Web scraping in Python¶

I find sports more exciting when I know what to expect. How many points is a team scoring relative to how they did in the past? Is there defense stopping a high scoring team or one with a struggling offense? For many sports, Las Vegas provides me the information I want with the line (expect difference between the home team's score and the visitor's score) and the total (the sum of the expected scores). For example, at game time on Monday, March 11th, Iona's men's basketball team was a four-point favorite (-4) over Manhattan, with a total of 117.

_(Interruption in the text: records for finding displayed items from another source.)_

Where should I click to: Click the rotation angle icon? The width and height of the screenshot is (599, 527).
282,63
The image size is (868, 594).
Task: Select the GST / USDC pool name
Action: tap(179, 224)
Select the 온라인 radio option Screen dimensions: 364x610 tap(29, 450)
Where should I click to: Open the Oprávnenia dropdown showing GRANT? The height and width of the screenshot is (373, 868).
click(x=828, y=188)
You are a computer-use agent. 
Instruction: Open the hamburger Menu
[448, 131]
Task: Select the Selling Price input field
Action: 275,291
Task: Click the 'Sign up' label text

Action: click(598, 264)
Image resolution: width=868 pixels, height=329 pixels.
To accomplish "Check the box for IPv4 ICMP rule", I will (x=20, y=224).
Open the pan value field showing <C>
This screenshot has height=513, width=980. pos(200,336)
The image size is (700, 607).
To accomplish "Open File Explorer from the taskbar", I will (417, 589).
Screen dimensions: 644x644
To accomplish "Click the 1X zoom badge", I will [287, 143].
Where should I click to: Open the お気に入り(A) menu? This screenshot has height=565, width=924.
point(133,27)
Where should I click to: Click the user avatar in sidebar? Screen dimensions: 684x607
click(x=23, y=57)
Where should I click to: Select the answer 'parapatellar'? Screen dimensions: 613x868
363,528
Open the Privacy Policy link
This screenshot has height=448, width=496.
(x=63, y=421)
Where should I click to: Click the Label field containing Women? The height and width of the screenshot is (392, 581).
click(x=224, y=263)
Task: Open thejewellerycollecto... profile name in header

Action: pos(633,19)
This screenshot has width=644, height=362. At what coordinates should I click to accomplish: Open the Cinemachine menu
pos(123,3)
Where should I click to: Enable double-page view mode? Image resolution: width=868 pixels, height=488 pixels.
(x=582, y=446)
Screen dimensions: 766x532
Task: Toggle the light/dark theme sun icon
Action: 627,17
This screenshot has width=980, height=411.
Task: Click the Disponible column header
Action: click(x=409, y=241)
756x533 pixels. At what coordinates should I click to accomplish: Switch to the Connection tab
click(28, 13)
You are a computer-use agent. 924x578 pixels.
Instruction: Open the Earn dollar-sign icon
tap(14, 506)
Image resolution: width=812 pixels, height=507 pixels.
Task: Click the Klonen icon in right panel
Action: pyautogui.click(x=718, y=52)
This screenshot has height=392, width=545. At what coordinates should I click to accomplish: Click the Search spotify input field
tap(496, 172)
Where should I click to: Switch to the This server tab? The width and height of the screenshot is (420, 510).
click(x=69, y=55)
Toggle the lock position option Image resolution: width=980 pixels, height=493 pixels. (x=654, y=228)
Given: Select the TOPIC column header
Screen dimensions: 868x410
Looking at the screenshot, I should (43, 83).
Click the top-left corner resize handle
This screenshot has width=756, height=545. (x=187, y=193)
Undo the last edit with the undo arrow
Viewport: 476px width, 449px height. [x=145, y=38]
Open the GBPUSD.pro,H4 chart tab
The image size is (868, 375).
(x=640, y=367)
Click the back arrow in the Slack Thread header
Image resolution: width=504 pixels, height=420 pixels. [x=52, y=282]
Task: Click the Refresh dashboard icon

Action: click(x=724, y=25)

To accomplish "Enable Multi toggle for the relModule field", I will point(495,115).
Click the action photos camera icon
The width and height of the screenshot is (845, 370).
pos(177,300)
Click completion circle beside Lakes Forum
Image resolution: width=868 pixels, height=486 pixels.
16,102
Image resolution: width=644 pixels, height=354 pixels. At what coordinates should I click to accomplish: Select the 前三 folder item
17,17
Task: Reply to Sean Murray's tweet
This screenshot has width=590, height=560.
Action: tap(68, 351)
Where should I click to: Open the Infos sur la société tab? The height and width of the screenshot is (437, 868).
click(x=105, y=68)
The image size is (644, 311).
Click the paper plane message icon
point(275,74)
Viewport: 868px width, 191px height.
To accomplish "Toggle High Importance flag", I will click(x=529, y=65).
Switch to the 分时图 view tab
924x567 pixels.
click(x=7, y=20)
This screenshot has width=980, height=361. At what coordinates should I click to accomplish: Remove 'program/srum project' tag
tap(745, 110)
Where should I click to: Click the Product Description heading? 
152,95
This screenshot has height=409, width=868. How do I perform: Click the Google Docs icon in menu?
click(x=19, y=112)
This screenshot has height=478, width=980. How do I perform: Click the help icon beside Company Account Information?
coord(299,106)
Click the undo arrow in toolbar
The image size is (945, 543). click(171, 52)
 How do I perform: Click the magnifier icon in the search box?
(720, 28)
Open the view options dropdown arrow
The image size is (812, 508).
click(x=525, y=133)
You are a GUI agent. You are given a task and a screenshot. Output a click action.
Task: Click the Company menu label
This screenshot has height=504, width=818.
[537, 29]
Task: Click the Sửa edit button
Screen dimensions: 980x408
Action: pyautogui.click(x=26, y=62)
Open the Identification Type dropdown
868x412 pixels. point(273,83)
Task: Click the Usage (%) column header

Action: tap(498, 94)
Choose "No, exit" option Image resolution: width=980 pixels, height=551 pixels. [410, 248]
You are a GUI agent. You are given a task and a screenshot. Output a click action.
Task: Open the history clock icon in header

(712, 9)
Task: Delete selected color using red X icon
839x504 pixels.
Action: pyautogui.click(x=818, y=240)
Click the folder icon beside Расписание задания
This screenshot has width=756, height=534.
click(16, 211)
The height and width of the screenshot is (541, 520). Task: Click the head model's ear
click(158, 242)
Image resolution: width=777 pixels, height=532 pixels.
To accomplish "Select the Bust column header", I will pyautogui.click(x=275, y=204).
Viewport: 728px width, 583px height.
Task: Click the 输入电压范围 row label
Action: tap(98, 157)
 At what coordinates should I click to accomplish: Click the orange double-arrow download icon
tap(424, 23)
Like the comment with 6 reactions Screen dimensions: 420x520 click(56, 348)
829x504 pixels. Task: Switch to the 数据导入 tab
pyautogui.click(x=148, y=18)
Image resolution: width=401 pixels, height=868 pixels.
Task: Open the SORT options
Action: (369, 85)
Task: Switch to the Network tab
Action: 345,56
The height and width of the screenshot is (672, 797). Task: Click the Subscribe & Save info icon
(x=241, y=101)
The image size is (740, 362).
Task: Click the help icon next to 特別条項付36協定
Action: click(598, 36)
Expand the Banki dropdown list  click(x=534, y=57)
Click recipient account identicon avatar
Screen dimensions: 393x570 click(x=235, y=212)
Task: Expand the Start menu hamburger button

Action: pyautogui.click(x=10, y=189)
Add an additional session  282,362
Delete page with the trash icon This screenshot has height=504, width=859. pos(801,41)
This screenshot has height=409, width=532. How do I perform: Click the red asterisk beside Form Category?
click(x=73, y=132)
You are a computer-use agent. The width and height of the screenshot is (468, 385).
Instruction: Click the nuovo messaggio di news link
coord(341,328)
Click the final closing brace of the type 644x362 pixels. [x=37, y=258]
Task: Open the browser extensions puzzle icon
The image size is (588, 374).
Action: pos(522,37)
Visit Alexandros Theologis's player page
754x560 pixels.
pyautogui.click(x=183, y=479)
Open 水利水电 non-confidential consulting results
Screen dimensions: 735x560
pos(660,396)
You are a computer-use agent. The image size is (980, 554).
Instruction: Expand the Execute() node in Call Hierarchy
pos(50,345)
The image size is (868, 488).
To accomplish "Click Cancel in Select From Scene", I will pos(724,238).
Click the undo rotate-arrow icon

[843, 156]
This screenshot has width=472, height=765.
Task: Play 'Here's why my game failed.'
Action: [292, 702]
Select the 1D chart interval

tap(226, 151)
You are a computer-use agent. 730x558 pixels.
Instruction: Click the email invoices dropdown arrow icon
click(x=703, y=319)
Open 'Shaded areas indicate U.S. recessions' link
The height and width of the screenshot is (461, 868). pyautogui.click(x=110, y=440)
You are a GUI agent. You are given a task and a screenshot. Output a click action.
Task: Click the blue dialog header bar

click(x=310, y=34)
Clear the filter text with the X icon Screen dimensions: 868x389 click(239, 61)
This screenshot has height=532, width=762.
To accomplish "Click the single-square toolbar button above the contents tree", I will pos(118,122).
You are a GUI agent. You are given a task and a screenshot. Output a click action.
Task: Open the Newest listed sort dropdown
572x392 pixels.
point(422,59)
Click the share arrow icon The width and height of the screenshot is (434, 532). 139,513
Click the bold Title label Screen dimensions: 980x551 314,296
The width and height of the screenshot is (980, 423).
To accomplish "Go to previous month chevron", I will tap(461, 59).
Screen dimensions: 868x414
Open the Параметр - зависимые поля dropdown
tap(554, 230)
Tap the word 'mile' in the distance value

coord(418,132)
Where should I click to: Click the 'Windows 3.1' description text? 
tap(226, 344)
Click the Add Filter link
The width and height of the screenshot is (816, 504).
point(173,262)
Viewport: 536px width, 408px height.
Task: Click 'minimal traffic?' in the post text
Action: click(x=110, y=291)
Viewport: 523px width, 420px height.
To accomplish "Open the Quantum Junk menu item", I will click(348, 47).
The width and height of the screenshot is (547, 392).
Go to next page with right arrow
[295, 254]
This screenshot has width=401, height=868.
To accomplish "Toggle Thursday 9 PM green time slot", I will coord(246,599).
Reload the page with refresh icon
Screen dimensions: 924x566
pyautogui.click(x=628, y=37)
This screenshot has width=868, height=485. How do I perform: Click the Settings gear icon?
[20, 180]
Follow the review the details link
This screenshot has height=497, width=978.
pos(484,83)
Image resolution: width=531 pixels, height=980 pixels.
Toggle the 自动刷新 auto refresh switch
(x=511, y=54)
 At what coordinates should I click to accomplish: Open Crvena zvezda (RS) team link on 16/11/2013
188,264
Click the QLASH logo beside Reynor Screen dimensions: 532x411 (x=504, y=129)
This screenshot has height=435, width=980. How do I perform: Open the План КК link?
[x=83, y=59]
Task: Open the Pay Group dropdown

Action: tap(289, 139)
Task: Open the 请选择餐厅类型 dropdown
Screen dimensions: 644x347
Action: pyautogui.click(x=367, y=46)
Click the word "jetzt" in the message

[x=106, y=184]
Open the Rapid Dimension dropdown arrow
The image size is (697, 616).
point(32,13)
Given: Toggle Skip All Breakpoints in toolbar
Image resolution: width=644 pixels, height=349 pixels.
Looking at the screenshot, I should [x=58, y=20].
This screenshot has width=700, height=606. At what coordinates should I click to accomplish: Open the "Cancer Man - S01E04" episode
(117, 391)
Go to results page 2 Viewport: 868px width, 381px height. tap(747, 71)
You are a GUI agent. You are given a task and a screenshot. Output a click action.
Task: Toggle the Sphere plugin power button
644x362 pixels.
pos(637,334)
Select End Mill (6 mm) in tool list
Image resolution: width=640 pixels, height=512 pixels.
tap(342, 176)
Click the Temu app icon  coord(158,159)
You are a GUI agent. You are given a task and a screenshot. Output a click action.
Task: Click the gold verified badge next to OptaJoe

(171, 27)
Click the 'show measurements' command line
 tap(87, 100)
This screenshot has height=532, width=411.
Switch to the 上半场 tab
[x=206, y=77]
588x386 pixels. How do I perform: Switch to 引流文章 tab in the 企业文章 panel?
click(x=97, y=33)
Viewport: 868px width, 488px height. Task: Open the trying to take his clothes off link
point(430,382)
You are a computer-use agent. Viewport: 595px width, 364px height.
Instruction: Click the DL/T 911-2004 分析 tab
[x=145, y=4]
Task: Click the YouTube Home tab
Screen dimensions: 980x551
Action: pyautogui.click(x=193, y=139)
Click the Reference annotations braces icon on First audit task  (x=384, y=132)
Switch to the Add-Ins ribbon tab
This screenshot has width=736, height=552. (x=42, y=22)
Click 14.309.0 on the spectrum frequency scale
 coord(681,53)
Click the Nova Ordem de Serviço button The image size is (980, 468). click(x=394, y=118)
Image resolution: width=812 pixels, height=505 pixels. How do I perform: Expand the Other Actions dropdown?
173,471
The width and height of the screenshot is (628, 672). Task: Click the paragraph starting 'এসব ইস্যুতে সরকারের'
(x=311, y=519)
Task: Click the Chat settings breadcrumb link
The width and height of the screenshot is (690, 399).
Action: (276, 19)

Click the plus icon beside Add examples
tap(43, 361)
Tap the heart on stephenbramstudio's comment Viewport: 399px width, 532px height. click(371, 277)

Vegas doesn't provide lines for NCAA women's lacrosse (or any other college sport but football and men's basketball. Laxpower has a power rating. Comparing two team's ratings and adding about a home field advantage does give a pretty good line, but they don't provide total projections. So I decided to create my own Vegas style lines and totals. You can see the results.

Creating lines involves: finding and downloading game data; developing a power rating model to rank each team; and using those models to predict future games. More generally, this is the same process used to scrape data from websites for quantitative analysis. It's the same process I used, for example, to (analyze)[http://nealcaren.web.unc.edu/files/2012/05/smoc.pdf] a white racist web forum.

Luckily, Laxpower has all the game information, both for games played and scheduled. I wanted to cycle through each of the pages to get the information, but first I needed to know the URLs for all those pages. Luckily the ranking page has all the teams listed along with links to their pages, so I can grab the information from there.

In my browser, I looked at the source for the ranking page--the raw HTML. I searched for "North Carolina" so I could get a sense of what each link looked like. Fortunately, the page had two pieces of information for each team list in a way that was very easy to extract. Each link began with a " and ended in PHP". (Acutally, this is just the relative path to the URL. I'll fill in the beginning part of the URL later). This was followed by a >, the school's name, and then a >'. This is a situation where a simple regular expression would allow me to pull out the information I needed.

To get my list that contains all the URLs, I could take advantage of uniform way they were listed. In the Python variant of regular expressions, the powerful combination of .*? will find any character, repeated any number of times, until it runs into something else. So searching a text for My .*? dog would grab all the word or words used between My and dog. In my case, I wanted to extract all the instances of text that occurred between a quotion mark and PHP followed by a quotation mark, so I could search for instances of ".*?PHP" in the page's text.

In [22]:
import urllib2
import re

teams=re.findall('".*?PHP"',teams_html)
print teams[:5]

['"XMADXX.PHP"', '"XUFLXX.PHP"', '"XNWSXX.PHP"', '"XSYRXX.PHP"', '"XUNCXX.PHP"']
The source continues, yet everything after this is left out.